» What you need to do
Report every line of the material that contains the string "computer".

» Data provided
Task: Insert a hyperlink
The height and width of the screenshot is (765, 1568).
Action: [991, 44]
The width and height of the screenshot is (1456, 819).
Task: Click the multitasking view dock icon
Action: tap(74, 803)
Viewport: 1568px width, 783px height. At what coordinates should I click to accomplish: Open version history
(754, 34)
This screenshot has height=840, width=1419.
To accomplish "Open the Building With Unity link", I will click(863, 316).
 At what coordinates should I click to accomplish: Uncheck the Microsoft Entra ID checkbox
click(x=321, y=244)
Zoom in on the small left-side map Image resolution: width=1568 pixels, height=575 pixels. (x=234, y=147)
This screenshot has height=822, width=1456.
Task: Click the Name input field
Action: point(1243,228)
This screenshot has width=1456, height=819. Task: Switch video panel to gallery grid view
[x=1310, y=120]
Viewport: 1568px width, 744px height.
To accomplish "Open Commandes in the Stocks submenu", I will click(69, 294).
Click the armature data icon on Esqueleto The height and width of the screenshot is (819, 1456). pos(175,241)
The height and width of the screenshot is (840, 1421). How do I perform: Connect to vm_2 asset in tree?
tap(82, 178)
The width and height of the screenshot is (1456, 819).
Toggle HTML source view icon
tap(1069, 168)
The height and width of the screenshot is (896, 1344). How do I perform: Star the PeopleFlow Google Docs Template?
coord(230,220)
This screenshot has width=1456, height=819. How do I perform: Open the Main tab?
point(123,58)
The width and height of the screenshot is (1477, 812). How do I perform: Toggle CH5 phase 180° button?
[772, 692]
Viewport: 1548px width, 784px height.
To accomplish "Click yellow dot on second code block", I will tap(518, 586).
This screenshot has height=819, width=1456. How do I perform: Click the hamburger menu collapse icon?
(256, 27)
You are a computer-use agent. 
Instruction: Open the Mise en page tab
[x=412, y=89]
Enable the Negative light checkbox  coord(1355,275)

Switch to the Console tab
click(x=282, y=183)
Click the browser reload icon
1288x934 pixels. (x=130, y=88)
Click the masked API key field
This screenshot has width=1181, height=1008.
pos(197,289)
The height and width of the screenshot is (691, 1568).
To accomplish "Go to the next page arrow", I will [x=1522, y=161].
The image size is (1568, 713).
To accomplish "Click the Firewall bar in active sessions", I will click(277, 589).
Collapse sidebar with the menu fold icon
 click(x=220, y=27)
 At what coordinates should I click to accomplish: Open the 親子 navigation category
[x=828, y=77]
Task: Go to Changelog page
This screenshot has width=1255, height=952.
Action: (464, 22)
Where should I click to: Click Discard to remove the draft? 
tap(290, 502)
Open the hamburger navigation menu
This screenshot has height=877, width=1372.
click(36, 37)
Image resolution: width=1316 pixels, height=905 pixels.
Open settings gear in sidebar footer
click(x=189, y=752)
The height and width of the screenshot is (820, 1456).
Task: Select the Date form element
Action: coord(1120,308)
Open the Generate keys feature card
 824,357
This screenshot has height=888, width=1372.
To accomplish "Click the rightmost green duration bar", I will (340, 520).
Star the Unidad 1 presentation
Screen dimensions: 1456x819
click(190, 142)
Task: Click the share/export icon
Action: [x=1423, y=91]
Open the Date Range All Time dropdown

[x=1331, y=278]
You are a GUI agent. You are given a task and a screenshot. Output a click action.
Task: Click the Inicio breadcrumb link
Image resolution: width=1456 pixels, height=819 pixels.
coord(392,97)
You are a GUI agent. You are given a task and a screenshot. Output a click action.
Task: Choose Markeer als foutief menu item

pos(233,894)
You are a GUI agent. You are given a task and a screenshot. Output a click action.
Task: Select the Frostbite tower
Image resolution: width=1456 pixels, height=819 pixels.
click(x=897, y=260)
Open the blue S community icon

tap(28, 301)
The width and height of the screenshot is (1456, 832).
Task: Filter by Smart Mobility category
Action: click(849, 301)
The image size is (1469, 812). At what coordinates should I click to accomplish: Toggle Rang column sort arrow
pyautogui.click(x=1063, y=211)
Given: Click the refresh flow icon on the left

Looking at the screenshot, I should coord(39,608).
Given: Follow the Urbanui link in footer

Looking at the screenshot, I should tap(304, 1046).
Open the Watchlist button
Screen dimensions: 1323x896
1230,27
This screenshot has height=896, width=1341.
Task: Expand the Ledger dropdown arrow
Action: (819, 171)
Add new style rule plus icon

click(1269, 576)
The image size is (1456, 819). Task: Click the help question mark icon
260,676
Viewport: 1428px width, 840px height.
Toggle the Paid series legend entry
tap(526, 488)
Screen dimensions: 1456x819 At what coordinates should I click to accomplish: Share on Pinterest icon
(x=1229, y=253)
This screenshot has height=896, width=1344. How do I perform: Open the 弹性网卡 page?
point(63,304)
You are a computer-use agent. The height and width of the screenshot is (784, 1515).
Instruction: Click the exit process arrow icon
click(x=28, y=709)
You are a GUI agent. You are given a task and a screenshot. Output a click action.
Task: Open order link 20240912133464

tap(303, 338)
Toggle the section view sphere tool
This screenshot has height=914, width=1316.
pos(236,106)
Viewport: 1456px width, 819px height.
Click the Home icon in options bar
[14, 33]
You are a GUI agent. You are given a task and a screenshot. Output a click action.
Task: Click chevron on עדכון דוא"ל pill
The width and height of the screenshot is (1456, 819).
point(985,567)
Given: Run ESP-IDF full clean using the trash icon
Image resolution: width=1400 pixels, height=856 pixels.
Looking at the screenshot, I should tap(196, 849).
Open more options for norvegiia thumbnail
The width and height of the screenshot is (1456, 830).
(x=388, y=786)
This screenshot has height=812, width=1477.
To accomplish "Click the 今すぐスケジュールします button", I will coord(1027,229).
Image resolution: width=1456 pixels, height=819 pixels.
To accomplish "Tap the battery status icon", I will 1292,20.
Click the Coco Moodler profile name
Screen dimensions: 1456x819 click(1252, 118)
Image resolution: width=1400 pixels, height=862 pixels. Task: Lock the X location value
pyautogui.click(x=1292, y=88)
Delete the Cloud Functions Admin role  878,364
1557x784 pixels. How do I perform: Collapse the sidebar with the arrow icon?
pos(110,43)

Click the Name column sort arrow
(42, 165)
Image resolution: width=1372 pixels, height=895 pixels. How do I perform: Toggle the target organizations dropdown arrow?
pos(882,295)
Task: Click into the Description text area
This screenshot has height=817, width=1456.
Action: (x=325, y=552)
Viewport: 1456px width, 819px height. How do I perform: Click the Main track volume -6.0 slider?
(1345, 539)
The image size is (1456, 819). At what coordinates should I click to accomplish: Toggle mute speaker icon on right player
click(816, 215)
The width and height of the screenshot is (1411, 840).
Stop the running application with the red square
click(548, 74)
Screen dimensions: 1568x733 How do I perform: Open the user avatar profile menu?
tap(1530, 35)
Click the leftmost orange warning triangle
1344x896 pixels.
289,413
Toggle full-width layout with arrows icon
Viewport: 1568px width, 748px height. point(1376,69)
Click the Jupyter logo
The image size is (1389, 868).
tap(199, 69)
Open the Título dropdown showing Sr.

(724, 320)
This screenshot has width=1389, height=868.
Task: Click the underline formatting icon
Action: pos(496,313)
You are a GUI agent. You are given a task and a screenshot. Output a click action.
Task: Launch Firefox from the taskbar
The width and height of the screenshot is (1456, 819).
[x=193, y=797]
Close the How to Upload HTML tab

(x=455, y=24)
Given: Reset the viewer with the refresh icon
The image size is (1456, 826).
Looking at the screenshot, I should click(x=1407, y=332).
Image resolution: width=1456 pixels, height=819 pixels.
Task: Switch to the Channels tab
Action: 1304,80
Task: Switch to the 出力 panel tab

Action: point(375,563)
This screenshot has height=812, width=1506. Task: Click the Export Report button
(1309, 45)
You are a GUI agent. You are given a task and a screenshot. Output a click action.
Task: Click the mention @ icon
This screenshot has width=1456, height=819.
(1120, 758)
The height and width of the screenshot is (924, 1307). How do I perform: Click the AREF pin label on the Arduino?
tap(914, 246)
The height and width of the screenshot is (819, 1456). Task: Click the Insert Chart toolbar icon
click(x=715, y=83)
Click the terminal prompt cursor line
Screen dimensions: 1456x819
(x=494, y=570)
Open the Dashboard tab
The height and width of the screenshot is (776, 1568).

» Reply to the exercise
You are a computer-use agent. 
You are a computer-use agent. The height and width of the screenshot is (784, 1515).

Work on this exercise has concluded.